(Stored records)
________________

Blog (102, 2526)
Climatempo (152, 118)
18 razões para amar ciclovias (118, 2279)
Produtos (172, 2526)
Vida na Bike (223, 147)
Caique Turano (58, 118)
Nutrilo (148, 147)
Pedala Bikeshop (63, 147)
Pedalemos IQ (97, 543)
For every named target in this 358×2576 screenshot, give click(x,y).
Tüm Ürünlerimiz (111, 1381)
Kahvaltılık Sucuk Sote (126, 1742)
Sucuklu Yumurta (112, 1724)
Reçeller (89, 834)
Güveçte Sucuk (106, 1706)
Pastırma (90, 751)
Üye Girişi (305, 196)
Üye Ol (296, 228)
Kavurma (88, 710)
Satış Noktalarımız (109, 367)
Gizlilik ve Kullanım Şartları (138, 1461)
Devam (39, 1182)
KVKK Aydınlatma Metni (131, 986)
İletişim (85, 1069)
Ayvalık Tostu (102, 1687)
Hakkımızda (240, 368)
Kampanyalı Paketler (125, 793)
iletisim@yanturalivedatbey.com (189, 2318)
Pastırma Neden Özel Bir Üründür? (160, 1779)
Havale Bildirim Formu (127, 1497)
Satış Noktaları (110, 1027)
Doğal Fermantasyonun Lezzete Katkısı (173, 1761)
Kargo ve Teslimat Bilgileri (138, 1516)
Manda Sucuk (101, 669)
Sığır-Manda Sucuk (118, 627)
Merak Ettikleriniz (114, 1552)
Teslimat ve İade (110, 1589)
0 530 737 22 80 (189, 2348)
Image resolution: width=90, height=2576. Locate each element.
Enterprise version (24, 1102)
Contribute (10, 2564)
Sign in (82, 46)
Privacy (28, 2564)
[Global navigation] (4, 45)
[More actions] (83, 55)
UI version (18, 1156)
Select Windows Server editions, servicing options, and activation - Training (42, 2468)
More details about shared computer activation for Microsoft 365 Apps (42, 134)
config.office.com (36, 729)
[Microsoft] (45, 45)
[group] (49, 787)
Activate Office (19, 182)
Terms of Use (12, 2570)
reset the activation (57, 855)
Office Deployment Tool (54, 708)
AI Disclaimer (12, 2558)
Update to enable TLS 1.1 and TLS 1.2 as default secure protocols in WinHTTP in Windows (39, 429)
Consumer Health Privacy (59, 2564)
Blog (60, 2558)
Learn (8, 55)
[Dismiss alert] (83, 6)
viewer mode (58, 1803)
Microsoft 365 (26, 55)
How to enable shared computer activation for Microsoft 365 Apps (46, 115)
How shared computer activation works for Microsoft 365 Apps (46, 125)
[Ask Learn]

________________

» **ASSIGNMENT**: Starting with the line that holds "Gizlilik ve Kullanım Şartları (138, 1461)" and ending with the line that holds "0 530 737 22 80 (189, 2348)", retype every line in the data above exactly, and nothing else.

» **FINISHED EXERCISE**:
Gizlilik ve Kullanım Şartları (138, 1461)
Devam (39, 1182)
KVKK Aydınlatma Metni (131, 986)
İletişim (85, 1069)
Ayvalık Tostu (102, 1687)
Hakkımızda (240, 368)
Kampanyalı Paketler (125, 793)
iletisim@yanturalivedatbey.com (189, 2318)
Pastırma Neden Özel Bir Üründür? (160, 1779)
Havale Bildirim Formu (127, 1497)
Satış Noktaları (110, 1027)
Doğal Fermantasyonun Lezzete Katkısı (173, 1761)
Kargo ve Teslimat Bilgileri (138, 1516)
Manda Sucuk (101, 669)
Sığır-Manda Sucuk (118, 627)
Merak Ettikleriniz (114, 1552)
Teslimat ve İade (110, 1589)
0 530 737 22 80 (189, 2348)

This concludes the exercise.